BOM and WIRES are isomorph,
BOM and MOB are isomorph,
WIRES and MOB are isomorph.
The attributenames are irrelevant to this.
Their isomorphism is determined by
their tupletypes.
All tuples of BOM, MOB and WIRES are of
type (PTNUM, PTNUM).

This seems pretty clear and straightfoward to me,
but it is not compliant with D&M's
"...type-compatibility as we define it requires the two
tables to have identical column names."
Making it compliant I'll lose clarity for what?
For /maybe/ a feature that can determine which
tuples to touch based on their type alone.

> Actually, now that I think about
> it, whatever your definition, this is only true if you assume that
> different domains are always disjoint.

How so?

>>> ...additional terminology:
>>> DEFINITION: A join dependency is said to be a proper if it does not
[quoted text clipped - 3 lines]
> dependencies are non-trivial, and not all non-trivial join
> dependencies are proper.

Thanks, I have to read more carefully.

Trivial dependencies are the ones implied by the
candidate keys. You include some of those in the problem space
while leaving some non-trivial dependencies out based on wether
any of its components is a subset of another component?

Let's see. This is because we are dealing with two relations
S and R, and we have to make sure that we get all
dependency-overlap, including the overlap of the trivial JD's.

AIM —
Rewrite everything from "Let's see. This" down to "the trivial JD's." in the post on relation isomorphism, swapping "relations" for "tables".

DATA PROVIDED —
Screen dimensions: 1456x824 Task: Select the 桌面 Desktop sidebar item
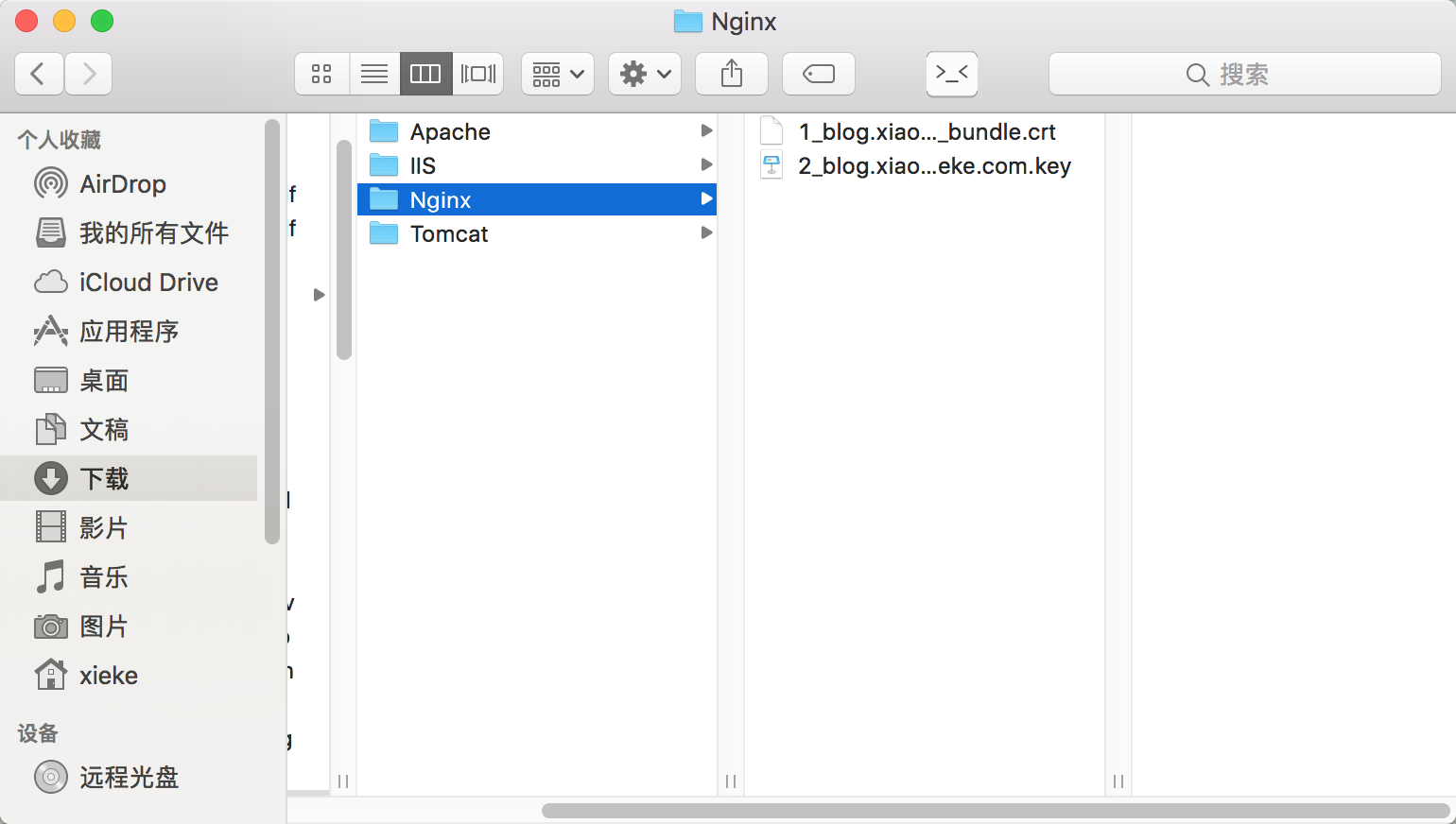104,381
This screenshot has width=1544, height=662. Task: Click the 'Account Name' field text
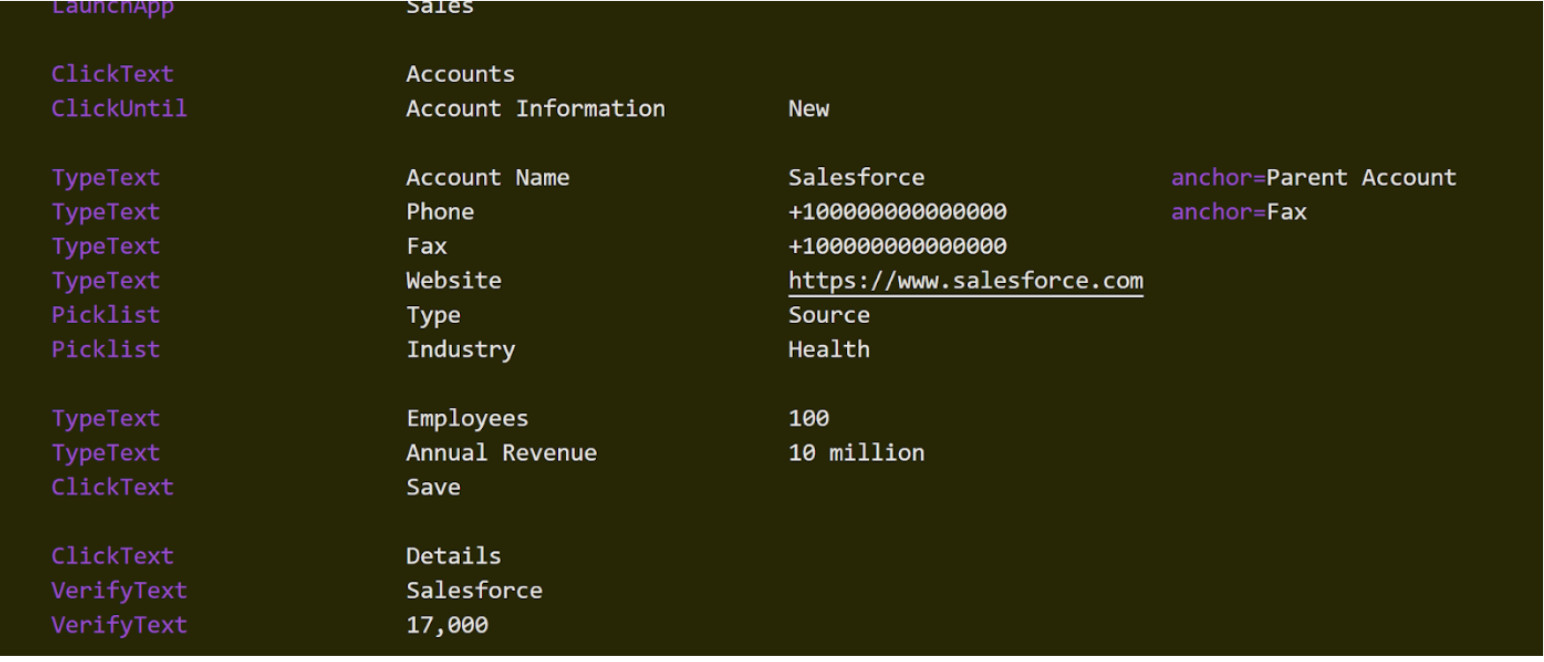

RESPONSE TO THIS EXERCISE —
Let's see. This is because we are dealing with two tables
S and R, and we have to make sure that we get all
dependency-overlap, including the overlap of the trivial JD's.